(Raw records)
┄┄┄┄┄┄
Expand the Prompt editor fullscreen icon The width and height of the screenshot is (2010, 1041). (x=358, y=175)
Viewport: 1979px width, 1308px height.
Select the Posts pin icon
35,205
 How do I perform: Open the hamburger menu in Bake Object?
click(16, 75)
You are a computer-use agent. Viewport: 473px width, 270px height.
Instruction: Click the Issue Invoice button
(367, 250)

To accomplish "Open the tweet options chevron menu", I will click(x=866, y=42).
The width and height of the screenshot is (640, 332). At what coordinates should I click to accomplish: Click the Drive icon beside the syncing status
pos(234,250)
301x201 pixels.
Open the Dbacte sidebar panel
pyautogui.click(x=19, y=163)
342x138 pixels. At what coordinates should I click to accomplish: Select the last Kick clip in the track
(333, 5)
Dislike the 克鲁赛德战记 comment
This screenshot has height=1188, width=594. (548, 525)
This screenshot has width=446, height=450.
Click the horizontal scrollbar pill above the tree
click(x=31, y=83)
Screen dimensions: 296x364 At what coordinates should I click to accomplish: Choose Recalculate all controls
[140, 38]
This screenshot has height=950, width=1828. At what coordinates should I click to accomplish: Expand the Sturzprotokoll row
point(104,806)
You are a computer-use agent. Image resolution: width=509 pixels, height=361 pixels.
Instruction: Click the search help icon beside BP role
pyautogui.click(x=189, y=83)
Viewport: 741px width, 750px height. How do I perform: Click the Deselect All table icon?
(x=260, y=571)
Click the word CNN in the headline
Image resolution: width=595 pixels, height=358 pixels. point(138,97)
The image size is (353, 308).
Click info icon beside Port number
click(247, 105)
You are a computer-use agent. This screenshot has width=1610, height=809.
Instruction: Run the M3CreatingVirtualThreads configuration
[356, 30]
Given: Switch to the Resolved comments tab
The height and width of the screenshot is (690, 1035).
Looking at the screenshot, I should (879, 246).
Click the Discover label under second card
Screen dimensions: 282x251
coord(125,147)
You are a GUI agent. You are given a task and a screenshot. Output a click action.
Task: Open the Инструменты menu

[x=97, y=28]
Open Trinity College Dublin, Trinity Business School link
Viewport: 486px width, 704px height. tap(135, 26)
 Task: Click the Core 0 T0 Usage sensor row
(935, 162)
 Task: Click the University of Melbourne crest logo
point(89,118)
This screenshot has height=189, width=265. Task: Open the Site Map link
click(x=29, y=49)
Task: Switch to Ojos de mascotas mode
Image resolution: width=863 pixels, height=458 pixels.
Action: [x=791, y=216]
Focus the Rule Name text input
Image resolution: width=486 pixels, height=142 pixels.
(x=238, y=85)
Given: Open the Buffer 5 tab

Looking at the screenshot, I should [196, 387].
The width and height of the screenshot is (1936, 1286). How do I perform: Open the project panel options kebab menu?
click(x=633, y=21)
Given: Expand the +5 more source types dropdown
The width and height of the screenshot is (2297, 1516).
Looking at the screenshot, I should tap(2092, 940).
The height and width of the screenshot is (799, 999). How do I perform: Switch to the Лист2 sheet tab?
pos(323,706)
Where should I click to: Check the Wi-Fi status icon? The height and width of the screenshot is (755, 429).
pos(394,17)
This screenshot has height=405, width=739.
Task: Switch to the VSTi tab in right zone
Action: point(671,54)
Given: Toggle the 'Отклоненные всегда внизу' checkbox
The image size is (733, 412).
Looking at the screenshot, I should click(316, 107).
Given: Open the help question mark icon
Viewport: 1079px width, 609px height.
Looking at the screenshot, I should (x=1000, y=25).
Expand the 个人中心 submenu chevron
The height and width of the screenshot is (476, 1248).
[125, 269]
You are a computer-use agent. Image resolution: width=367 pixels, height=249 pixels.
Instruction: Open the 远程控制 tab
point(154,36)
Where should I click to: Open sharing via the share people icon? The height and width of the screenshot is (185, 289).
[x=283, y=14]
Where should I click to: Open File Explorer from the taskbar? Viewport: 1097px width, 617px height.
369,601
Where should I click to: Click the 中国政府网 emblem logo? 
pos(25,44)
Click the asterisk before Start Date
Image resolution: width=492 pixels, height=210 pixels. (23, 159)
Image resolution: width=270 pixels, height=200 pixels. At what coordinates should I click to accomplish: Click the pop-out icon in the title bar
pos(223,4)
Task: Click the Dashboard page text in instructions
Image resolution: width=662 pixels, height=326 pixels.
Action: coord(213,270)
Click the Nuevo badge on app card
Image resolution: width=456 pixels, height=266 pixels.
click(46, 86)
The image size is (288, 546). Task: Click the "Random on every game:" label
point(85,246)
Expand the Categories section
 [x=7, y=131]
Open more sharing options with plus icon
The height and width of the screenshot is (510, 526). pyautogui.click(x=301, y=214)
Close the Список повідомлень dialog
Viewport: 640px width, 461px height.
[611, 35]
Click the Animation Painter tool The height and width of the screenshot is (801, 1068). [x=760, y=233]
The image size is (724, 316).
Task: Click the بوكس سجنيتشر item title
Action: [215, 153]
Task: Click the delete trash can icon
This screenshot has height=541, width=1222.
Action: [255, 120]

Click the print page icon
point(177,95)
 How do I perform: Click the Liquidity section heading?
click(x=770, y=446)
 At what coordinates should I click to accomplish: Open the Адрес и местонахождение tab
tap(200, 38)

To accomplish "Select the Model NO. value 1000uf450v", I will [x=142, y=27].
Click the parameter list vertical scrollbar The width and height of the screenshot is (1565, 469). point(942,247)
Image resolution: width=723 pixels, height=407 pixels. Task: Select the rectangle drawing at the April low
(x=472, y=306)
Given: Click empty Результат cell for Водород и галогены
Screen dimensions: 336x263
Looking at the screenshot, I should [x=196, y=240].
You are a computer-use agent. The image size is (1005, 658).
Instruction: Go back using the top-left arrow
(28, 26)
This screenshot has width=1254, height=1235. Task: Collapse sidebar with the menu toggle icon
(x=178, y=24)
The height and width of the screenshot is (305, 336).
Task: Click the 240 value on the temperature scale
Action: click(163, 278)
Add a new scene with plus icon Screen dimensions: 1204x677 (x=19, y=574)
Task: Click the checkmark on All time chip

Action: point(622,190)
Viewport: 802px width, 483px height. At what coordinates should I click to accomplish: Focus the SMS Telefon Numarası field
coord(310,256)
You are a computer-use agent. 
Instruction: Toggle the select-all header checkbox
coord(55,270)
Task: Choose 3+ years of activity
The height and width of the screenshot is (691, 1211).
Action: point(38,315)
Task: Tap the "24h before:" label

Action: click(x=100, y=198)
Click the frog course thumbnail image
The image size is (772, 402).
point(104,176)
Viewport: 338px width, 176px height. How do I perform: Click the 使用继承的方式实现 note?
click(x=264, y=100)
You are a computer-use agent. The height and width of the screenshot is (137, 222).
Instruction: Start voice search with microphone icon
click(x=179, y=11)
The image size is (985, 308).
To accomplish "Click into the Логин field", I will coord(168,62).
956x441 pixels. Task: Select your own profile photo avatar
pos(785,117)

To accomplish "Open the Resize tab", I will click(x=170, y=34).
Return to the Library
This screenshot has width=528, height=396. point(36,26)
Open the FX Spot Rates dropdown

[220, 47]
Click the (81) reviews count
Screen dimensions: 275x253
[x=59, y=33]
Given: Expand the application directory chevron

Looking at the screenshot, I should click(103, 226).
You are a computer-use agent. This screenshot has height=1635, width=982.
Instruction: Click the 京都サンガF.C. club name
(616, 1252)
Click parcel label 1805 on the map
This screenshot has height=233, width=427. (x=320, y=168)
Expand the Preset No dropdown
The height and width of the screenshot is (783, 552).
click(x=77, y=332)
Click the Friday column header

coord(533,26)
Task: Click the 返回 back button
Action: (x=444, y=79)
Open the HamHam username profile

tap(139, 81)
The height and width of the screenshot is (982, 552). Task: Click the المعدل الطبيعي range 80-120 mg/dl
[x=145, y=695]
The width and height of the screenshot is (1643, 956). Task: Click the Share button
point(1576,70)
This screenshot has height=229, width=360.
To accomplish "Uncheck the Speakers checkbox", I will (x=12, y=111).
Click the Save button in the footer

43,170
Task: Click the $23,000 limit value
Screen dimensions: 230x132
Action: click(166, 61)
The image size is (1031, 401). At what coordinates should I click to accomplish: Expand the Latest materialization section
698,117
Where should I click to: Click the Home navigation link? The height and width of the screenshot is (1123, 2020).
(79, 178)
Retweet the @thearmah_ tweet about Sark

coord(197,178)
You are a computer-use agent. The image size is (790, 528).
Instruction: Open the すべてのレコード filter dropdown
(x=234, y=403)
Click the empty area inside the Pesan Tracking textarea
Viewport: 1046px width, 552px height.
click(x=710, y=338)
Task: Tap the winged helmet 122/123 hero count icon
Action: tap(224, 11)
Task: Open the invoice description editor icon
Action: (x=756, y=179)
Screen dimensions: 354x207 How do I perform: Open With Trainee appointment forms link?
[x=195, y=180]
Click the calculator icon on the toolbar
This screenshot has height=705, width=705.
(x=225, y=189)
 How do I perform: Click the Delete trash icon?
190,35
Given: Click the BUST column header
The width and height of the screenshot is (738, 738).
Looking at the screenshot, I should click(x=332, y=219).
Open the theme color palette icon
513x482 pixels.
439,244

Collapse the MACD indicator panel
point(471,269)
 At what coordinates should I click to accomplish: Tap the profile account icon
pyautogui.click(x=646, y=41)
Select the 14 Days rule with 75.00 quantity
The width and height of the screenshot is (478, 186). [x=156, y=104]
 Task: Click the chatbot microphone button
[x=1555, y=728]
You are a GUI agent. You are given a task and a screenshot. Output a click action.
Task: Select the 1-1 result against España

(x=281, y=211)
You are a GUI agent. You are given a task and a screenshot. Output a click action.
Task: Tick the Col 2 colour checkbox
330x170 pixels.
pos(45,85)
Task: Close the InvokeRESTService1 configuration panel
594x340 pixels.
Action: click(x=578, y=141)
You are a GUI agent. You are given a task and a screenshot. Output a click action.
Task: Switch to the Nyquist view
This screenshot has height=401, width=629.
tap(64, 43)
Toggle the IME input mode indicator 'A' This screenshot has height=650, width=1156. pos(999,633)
┄┄┄┄┄┄
→ Request
Repeat verbatim the lines of the data above, starting with the line containing "Select the 14 Days rule with 75.00 quantity" and ending with the line containing "(x=281, y=211)", both included.

→ Reply to the exercise
Select the 14 Days rule with 75.00 quantity
The width and height of the screenshot is (478, 186). [x=156, y=104]
 Task: Click the chatbot microphone button
[x=1555, y=728]
You are a GUI agent. You are given a task and a screenshot. Output a click action.
Task: Select the 1-1 result against España

(x=281, y=211)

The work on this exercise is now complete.